Neste último viajei todas as faixas até uma, a mais especial, chamada
"Montreaux". Depois foi a vez de "Cérebro magnético", que
tem uma música lindíssima chamada "Música das nuvens e do chão" que
ousei colocar uma letra, chamada "Cantador", publicada, inclusive, no
meu livro "Canção de Terra", sabendo, depois, ser esta uma das
músicas que mais possui letra na vida e escrita por uma penca de gente
importante da música brasileira. Fiquei na minha. Em seguida, "Hermeto
Pascoal e grupo", de 1982; "Lagoa da Canoa, município de
Arapiraca", de 1984, título este dedicado à sua terra natal; "Brasil
Universo", de 1986; "Só não toca quem não quer", de 1987;
"Hermeto Pascoal solo - por diferentes caminhos", de 1988;
"Festa dos deuses", de 1992; "Eu e eles", de 1999; e o
"Mundo verde esperança" e por aí vai.
Uma outra coisa, é que em 1997, Hermeto
escreveu o "Calendário do Som", com 366 músicas, cada uma para cada
dia do ano, mostrando sua versatilidade e maestria musical.

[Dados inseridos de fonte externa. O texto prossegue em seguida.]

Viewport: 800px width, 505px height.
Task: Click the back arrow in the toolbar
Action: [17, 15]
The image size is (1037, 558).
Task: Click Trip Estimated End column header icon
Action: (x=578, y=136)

Nascido em Lagoa da Canoa, Município de Arapiraca,
Alagoas, em 22 de junho de 1936, ele diz: "O primeiro som que eu fiz foi
na hora em que eu nasci. Eu e minha mãe, o duo". E transferiu-se aos 14
anos, já tocando flauta, para o Recife onde começou a tocar piano num trio
albino criado por ele, um seu irmão José e mais o grande Sivuca, chamado
"Mundo em chamas". Em 1964, juntou-se a Airto Moreira e Humberto
Clayber no Sambrasa Trio. Dois anos depois, integrava o Quarteto Novo, com
Heraldo do Monte, Theo de Barros e Airto Moreira. Disso, nos anos 70, já nos
Estados Unidos, fez arranjos para Miles Davis, Wayne Shorter, Joe Zawinul, Gil
Evans, Elis Regina, Ron Carter, Raul de Souza, Taiguara, Astor Piazzola, dentre
outros, arrebatando o cognome de bruxo do som pelo experimentalismo.

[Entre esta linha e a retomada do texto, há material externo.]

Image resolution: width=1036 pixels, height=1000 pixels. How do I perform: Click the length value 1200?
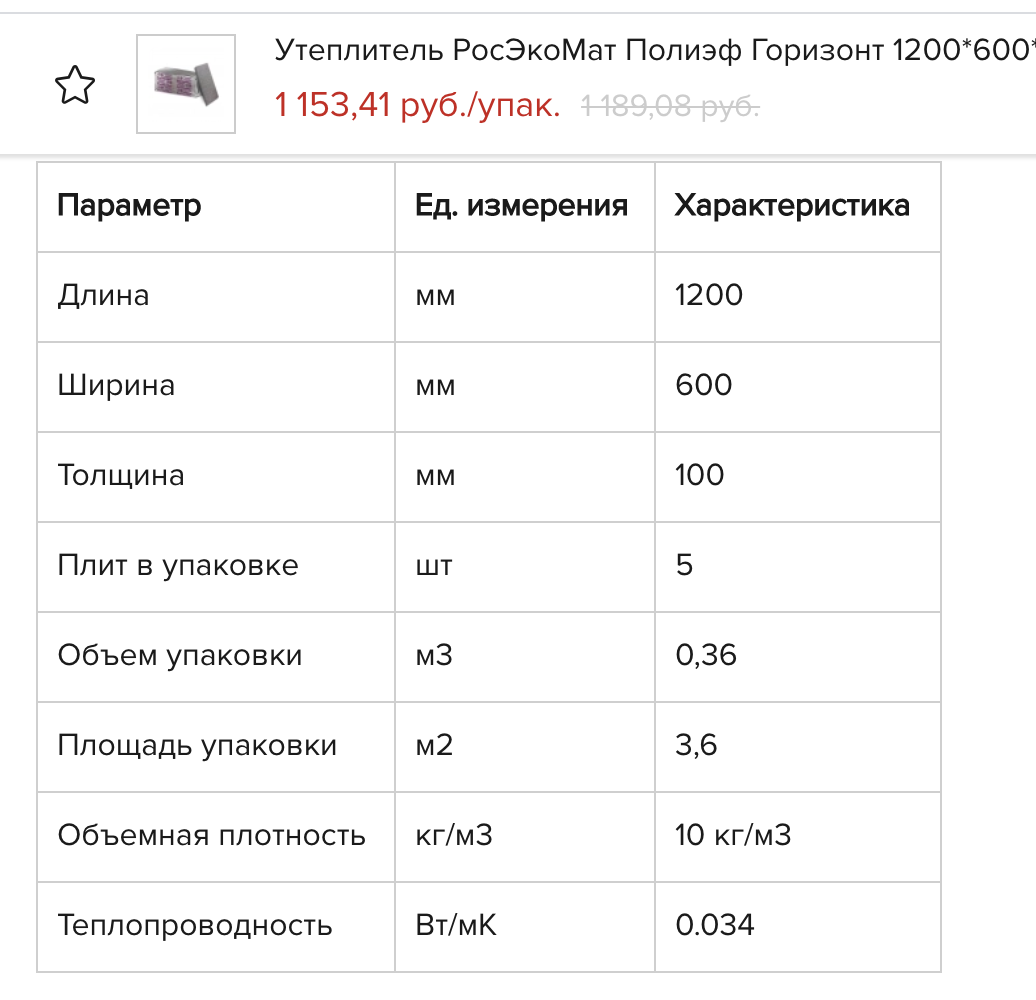pyautogui.click(x=709, y=296)
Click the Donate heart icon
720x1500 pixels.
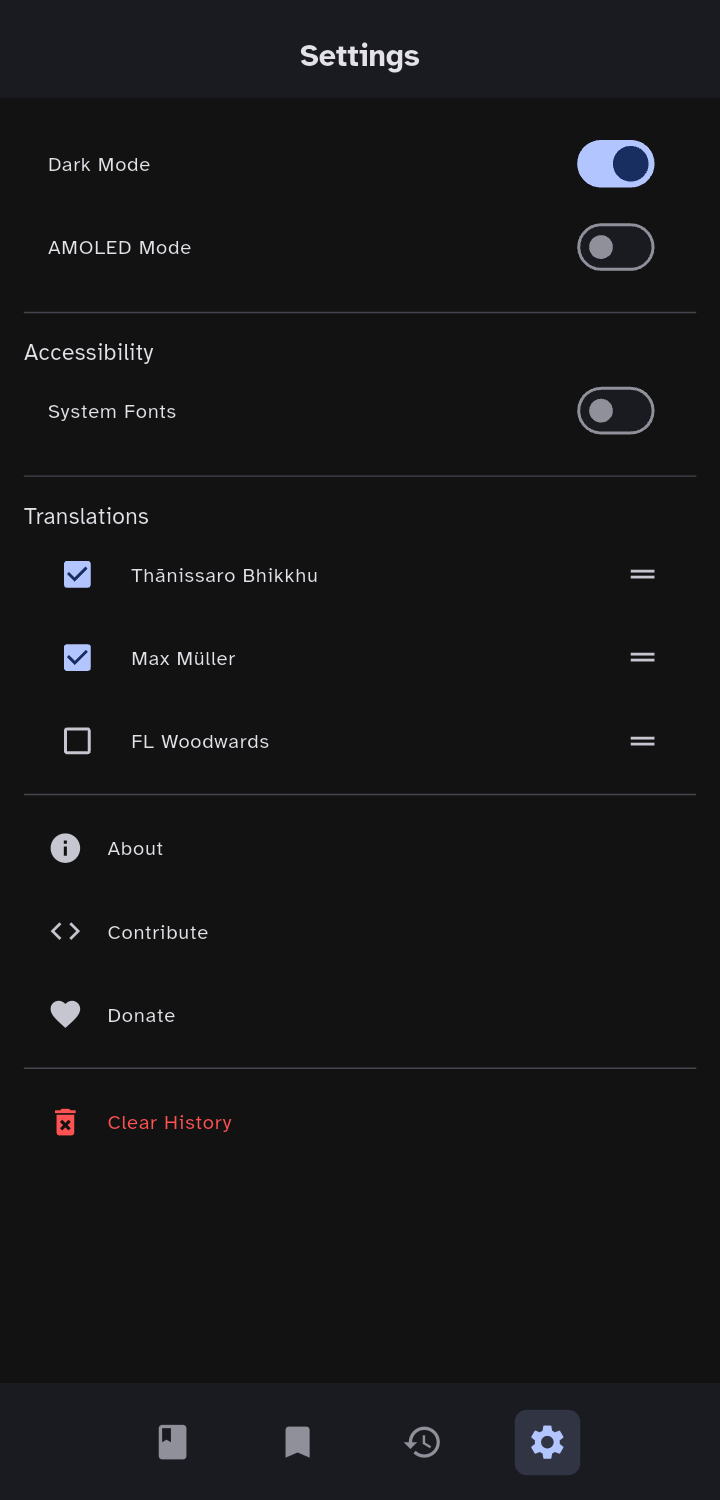pos(65,1015)
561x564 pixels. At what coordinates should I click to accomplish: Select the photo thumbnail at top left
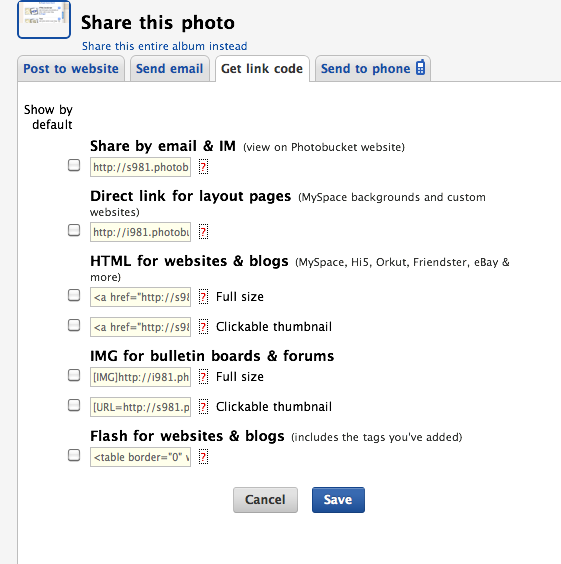[44, 19]
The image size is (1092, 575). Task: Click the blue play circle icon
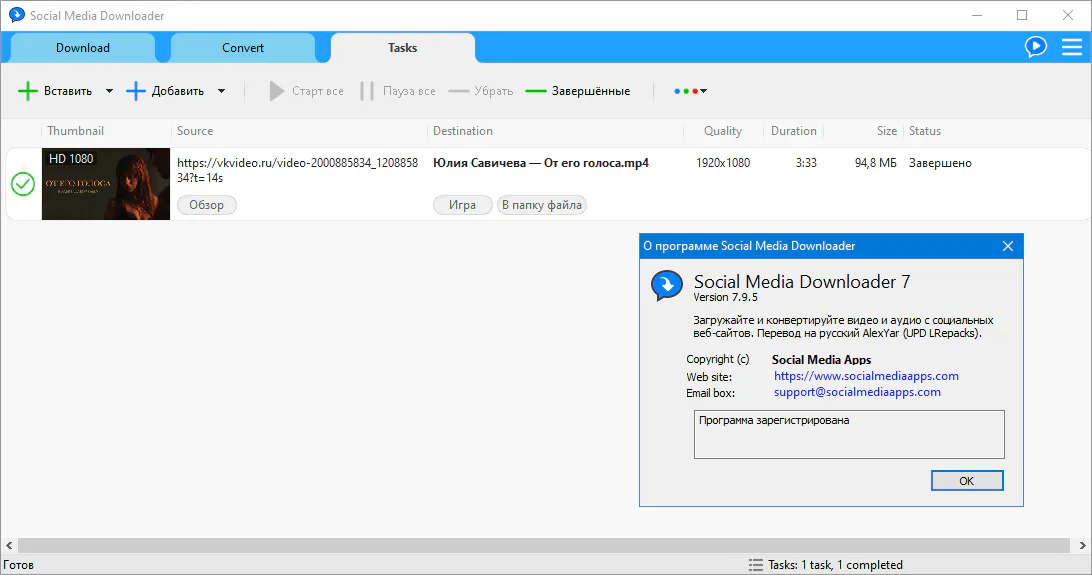pyautogui.click(x=1036, y=46)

Toda vez que ele desce pelo Nordeste, eu
vou vê-lo.
A primeira vez foi em 1986 ou 87, parece,
no Centro de Convenções, em Olinda, quando tive o prazer de ver ele e o Maestro
Duda improvisando no palco. Um concerto inesquecível. O bom mesmo foi no final
de tudo: os músicos se perfilaram sob o comando do Hermeto e desceram pela plateia
ao som do frevo pernambucano.
A outra vez foi no Maceió Jazz Festival.
Primeiro entrou o excelente Duofel. Quase no fim da dupla começou a chover no
espaço aberto. Quando Hermeto estava se aprontando para subir no palco, caiu o
maior pé d´água. Nossa! A tempestade foi tão violenta que chegou a suspender o
fornecimento de energia elétrica por horas. Saí frustrado naquele dia por não
ter visto Hermeto, mas ganhei um brinde dos bons. Dois dias depois, Duofel
abriu. Hermeto fez um concerto inesquecível e do jeito dele: bruxaria da muita.
E no final da tarde, já anoitecendo, veio Gilberto Gil fechando tudo num show
memorável.
Mas Hermeto, como sempre, ficou zoando no
meu juízo. Cheguei em casa e saí ouvindo os vinis, cds e tudo que possuo do som
dele. Deleite inenarrável.
Realmente, Hermeto merece ser ouvido - e
como! Confesso ser um dos apreciadores mais fascinados com a música deste
grande alagoano que faz parte da música universal. Vale a pena, vamos nessa?